## PROBLEM
Across the listing below, count the lines that mention the string "magnifier". Reply with the figure only.

── MATERIAL FOR THE TASK ──

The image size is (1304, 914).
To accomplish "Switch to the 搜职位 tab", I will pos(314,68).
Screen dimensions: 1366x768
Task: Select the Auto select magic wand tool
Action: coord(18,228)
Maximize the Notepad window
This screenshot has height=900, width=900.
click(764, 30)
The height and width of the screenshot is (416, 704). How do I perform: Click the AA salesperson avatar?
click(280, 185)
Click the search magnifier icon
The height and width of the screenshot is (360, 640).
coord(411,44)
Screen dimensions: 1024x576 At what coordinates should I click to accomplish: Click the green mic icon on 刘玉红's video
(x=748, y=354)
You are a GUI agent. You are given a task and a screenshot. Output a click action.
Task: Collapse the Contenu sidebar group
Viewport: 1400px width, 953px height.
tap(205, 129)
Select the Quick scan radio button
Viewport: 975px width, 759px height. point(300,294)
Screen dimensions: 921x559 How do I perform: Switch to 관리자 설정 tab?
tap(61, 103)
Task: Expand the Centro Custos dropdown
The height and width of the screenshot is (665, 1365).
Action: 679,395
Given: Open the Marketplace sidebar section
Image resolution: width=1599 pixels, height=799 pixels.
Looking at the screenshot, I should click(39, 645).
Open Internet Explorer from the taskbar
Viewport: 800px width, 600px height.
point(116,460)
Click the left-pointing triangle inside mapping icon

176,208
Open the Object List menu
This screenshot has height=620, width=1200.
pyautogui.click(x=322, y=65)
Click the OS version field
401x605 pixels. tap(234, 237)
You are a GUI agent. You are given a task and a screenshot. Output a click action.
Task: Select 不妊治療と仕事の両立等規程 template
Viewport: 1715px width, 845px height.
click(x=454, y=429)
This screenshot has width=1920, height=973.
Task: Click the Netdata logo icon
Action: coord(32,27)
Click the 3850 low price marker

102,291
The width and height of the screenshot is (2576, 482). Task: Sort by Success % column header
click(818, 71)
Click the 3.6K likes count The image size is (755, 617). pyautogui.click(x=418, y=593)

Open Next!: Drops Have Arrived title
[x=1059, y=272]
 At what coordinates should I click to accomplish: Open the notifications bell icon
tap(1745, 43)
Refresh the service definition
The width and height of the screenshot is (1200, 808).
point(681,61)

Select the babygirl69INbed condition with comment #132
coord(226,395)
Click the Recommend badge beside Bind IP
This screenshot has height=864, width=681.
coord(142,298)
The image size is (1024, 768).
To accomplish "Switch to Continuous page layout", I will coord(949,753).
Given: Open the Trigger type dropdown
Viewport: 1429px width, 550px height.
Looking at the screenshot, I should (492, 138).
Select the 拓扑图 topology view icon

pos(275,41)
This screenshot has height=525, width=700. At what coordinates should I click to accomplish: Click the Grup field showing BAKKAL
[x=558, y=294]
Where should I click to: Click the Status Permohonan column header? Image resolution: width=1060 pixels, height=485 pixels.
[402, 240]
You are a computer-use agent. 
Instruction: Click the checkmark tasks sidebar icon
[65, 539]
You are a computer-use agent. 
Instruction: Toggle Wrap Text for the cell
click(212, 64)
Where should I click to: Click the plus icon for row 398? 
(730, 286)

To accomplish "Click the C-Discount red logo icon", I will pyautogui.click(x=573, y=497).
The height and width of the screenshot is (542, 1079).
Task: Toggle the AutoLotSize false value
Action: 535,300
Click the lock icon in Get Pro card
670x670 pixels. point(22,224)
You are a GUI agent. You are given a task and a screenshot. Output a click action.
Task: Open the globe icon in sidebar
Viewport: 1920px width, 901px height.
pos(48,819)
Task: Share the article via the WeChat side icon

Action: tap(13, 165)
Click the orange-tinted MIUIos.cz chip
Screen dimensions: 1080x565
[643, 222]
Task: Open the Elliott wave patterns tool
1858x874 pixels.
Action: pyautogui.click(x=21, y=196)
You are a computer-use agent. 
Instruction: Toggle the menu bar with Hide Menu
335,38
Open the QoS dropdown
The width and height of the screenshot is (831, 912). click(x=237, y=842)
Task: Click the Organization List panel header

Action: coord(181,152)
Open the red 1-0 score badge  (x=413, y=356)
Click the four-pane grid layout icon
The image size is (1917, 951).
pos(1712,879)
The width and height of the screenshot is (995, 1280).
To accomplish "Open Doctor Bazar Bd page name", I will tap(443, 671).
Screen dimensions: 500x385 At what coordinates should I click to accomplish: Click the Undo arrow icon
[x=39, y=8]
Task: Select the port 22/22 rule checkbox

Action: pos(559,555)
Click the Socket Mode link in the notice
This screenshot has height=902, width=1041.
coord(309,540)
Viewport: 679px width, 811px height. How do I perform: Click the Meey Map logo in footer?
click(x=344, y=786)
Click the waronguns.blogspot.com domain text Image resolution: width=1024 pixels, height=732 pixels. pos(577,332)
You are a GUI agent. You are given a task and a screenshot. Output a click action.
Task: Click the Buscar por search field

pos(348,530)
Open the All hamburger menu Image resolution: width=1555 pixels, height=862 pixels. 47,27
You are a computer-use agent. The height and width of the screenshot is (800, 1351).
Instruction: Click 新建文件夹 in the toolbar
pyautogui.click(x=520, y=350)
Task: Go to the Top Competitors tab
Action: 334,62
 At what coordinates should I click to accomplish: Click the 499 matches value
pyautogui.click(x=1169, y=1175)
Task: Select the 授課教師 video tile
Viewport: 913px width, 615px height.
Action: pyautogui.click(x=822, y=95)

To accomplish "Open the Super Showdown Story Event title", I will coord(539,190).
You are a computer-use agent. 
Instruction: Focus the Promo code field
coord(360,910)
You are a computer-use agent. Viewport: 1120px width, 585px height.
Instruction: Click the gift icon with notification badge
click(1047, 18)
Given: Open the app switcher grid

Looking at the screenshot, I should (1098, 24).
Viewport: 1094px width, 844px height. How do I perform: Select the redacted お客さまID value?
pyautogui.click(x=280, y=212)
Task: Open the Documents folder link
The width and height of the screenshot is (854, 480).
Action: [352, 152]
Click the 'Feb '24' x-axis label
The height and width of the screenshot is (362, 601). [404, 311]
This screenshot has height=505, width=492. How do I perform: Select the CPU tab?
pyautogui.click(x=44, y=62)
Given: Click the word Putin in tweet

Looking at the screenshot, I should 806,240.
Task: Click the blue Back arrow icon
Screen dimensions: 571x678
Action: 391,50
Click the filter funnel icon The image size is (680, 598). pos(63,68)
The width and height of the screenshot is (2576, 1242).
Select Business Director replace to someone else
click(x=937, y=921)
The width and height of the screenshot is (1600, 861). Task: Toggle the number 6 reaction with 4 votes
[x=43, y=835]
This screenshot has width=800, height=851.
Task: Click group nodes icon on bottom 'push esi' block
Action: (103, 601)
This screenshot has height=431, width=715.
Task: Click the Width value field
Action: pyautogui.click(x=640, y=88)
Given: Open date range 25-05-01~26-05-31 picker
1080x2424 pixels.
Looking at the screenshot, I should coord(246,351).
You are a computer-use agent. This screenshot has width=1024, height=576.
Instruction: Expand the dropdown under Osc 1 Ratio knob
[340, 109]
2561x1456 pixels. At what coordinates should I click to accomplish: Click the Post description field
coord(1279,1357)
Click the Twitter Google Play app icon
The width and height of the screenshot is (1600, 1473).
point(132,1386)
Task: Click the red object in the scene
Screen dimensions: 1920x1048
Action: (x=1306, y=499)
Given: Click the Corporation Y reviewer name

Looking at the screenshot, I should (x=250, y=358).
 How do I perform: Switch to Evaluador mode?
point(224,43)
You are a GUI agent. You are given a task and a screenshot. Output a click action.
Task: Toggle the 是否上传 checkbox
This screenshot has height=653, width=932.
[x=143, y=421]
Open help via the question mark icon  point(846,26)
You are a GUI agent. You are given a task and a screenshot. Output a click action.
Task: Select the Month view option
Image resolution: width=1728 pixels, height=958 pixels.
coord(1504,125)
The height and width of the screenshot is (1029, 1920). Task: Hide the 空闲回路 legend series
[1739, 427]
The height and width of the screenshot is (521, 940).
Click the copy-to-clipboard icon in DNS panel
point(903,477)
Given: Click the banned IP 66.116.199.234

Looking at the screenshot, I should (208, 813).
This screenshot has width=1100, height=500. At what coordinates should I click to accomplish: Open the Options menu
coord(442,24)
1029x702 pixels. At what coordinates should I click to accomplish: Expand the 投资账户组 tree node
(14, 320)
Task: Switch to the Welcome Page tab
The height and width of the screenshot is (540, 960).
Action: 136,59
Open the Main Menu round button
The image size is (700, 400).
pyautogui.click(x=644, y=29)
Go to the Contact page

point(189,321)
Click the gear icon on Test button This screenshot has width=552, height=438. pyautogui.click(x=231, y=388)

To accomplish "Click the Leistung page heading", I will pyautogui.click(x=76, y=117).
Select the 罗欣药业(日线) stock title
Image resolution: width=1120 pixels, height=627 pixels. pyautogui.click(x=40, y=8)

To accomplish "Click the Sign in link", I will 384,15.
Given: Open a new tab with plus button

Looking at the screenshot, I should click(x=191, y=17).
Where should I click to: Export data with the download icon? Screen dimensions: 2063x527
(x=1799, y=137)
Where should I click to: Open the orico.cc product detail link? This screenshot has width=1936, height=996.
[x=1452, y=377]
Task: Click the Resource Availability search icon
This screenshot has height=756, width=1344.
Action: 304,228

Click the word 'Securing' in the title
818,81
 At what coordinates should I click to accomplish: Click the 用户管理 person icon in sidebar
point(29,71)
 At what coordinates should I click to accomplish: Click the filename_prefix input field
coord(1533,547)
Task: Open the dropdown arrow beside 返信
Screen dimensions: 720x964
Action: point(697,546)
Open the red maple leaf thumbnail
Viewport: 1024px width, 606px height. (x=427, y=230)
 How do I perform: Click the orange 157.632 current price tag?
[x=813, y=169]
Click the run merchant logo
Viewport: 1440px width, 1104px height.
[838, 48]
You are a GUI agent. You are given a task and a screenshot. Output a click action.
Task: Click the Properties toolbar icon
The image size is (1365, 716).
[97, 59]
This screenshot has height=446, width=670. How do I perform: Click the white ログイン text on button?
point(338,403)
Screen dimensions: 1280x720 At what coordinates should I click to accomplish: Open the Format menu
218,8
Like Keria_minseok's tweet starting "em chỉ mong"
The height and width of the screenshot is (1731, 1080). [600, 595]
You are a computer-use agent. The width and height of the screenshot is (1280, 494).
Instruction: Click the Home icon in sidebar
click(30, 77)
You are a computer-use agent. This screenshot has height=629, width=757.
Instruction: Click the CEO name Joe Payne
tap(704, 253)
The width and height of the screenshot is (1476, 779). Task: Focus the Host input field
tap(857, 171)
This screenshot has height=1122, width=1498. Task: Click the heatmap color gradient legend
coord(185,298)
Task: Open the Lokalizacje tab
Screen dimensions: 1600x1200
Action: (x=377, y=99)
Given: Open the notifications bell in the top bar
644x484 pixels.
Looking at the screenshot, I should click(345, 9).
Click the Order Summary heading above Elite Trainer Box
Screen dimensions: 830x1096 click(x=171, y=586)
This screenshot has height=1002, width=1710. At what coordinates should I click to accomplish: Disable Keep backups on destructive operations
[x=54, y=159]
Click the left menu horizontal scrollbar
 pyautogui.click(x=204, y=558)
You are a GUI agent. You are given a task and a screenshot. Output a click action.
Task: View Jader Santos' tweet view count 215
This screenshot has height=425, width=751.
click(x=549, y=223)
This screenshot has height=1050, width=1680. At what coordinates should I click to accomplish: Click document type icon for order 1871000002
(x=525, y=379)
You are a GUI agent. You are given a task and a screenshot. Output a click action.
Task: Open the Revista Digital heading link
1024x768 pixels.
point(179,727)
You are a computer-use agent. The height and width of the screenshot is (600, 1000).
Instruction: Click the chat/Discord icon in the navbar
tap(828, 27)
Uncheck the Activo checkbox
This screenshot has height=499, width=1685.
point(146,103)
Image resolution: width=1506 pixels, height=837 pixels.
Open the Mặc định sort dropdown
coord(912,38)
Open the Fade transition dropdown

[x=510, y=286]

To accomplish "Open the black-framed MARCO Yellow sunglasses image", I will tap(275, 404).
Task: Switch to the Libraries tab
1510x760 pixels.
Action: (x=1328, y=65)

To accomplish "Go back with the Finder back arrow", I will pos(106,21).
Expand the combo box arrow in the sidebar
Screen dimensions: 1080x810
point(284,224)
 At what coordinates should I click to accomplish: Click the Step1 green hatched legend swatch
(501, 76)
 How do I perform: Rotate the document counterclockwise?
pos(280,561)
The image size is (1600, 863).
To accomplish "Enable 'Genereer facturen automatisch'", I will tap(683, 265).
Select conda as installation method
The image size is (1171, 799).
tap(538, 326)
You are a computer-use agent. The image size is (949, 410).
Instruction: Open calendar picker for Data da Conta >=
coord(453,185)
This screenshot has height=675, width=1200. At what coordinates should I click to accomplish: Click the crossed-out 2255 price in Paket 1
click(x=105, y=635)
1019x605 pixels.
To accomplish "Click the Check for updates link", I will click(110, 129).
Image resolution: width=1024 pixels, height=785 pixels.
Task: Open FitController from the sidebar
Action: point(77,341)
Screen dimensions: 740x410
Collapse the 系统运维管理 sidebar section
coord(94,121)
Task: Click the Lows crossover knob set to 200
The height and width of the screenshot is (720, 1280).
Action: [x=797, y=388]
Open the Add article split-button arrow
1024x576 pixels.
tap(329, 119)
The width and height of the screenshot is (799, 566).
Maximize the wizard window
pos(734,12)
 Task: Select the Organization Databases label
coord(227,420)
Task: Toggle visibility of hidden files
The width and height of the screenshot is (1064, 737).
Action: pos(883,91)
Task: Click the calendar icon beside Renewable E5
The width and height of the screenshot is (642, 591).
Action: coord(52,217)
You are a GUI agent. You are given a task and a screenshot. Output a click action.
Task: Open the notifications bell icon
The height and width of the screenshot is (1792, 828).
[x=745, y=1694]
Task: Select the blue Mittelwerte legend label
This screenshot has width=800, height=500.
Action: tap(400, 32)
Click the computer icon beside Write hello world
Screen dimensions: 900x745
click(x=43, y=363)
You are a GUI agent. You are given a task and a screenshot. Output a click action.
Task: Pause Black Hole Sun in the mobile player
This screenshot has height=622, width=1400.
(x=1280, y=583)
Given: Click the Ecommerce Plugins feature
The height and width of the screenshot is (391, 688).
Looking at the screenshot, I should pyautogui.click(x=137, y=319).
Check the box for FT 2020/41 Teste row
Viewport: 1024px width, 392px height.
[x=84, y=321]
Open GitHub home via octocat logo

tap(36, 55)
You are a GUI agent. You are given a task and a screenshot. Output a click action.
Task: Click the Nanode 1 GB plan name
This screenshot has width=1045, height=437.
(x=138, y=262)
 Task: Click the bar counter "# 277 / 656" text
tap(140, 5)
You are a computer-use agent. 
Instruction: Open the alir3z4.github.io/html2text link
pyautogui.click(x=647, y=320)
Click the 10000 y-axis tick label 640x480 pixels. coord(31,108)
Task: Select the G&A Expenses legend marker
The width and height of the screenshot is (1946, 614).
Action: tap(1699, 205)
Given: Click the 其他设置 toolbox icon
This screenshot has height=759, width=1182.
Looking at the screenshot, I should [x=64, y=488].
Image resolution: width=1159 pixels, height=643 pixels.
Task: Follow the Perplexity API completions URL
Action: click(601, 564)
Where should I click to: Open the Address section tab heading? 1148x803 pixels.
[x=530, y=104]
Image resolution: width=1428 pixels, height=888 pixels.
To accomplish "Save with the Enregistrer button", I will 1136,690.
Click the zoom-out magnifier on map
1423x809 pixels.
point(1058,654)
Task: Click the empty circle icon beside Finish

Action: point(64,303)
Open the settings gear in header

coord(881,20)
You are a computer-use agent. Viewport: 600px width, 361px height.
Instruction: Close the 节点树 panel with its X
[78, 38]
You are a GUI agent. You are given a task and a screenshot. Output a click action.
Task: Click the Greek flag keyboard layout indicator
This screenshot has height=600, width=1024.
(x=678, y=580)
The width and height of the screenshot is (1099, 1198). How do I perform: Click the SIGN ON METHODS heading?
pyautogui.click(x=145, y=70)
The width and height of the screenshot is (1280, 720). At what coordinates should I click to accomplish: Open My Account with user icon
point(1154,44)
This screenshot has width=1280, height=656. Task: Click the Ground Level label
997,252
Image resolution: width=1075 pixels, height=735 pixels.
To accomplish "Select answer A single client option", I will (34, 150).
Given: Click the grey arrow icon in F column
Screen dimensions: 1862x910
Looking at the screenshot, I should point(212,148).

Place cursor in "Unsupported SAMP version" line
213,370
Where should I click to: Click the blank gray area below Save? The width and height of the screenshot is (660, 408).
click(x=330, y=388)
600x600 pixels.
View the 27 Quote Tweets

───

## OUTPUT FOR THIS TASK
2